- _Work request_: First find the line with "Task: Open Calculator from the taskbar" in the entries below, then set down exactly every line through the line with "Given: Decline with the 'No thanks' sofa link", that line included.

- _Extracted entries_:
======
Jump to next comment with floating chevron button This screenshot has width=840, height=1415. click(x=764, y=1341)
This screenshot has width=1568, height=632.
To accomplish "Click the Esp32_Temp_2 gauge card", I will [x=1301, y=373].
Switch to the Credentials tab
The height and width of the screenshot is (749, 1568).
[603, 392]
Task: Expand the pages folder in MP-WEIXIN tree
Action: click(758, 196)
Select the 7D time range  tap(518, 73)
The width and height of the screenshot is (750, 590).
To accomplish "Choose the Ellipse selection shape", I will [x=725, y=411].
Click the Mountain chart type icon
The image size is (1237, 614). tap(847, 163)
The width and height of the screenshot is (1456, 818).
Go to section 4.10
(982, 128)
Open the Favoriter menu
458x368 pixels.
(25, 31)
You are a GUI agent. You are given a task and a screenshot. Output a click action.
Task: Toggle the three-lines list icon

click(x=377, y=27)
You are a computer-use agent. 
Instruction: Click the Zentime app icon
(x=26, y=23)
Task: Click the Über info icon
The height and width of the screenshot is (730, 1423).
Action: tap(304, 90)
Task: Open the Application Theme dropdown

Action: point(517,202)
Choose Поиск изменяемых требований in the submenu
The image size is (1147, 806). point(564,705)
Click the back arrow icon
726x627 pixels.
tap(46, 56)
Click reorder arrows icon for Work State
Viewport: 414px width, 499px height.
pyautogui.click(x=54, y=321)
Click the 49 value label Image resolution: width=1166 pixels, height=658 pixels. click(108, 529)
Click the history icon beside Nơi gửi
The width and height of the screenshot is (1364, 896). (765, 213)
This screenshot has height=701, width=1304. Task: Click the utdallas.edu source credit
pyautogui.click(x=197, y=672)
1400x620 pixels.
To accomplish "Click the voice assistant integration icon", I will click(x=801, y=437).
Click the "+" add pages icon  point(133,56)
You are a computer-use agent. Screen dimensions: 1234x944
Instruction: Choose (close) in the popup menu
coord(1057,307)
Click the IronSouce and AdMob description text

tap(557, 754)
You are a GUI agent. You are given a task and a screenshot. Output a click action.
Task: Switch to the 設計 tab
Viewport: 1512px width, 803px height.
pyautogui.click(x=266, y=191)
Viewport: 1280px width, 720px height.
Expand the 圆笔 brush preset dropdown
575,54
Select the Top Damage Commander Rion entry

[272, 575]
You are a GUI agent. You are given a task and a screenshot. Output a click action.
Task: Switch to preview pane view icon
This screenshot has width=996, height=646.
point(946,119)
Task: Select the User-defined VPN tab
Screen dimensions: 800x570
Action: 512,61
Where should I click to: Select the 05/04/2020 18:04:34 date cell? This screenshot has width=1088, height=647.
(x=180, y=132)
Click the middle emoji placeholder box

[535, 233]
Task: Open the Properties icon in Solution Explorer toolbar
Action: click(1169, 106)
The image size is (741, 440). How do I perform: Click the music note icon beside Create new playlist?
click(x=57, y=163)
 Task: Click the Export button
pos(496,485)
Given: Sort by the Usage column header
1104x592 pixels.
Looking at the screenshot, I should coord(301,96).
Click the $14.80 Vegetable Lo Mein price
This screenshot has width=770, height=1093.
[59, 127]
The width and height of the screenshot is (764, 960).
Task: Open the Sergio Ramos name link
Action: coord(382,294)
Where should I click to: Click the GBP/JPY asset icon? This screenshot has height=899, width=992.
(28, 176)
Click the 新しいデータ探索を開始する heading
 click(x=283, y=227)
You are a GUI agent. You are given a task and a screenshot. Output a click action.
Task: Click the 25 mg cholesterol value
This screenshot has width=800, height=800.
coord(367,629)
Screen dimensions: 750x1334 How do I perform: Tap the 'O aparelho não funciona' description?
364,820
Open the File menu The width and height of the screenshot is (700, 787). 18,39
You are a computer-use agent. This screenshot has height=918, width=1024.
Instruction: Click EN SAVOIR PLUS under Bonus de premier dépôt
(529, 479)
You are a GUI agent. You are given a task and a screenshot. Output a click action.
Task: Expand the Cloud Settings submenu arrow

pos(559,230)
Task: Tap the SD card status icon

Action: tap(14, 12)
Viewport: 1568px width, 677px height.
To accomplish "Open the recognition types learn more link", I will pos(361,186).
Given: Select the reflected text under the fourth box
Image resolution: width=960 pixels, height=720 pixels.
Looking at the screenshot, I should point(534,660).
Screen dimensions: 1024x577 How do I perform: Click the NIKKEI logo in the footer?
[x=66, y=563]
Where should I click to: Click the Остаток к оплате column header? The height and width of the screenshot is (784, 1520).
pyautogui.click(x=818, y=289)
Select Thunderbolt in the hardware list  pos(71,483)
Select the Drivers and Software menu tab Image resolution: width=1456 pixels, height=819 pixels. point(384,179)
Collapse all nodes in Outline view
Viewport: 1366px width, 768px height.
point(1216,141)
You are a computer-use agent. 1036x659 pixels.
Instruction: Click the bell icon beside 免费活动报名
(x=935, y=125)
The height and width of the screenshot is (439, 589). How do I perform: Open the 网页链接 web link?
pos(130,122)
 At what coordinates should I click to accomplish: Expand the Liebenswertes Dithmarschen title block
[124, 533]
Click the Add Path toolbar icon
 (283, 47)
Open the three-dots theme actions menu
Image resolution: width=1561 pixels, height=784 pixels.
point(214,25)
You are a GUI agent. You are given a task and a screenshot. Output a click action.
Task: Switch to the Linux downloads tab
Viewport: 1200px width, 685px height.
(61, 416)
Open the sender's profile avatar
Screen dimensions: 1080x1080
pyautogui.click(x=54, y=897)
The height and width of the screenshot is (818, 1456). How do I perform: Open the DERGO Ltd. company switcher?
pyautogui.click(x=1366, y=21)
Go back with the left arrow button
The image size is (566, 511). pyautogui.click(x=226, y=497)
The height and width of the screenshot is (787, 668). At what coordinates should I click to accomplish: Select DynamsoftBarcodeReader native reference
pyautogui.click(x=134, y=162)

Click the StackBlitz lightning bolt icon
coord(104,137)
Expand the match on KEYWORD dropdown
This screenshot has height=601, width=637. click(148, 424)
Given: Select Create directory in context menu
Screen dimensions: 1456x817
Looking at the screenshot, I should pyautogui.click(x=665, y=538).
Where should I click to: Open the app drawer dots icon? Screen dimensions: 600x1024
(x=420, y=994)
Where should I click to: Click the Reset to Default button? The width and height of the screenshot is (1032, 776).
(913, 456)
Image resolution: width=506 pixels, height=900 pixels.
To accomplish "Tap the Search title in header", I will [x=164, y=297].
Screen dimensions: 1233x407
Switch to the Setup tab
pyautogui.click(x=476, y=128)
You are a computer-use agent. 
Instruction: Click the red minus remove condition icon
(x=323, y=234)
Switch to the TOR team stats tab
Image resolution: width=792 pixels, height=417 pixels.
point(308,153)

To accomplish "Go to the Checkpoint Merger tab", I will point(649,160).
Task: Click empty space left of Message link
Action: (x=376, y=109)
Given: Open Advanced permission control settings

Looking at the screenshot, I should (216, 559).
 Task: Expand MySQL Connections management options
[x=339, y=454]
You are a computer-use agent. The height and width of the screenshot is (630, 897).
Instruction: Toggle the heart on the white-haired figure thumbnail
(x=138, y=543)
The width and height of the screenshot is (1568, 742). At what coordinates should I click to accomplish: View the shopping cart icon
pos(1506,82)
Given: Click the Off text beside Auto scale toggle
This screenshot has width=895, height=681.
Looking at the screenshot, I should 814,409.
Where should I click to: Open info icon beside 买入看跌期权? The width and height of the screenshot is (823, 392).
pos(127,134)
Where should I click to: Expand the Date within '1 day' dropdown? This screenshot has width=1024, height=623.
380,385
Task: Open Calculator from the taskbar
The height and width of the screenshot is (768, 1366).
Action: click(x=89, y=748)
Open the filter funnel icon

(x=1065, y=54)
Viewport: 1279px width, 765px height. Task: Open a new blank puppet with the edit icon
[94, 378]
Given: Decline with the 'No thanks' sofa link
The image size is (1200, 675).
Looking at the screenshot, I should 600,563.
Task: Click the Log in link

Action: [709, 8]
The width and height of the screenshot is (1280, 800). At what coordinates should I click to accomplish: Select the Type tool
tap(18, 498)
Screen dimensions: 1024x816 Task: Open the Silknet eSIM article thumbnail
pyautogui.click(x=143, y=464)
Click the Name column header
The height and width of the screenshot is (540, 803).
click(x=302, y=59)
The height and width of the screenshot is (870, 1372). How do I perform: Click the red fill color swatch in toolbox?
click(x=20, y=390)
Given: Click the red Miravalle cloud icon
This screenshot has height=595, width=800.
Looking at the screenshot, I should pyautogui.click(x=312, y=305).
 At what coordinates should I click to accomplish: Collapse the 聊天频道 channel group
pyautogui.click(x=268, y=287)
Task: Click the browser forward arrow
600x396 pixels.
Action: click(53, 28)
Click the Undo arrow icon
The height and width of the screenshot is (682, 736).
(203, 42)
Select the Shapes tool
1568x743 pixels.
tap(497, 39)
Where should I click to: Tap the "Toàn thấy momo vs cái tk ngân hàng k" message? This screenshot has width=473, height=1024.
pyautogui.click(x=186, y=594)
======
- _Response to this task_:
Task: Open Calculator from the taskbar
The height and width of the screenshot is (768, 1366).
Action: click(x=89, y=748)
Open the filter funnel icon

(x=1065, y=54)
Viewport: 1279px width, 765px height. Task: Open a new blank puppet with the edit icon
[94, 378]
Given: Decline with the 'No thanks' sofa link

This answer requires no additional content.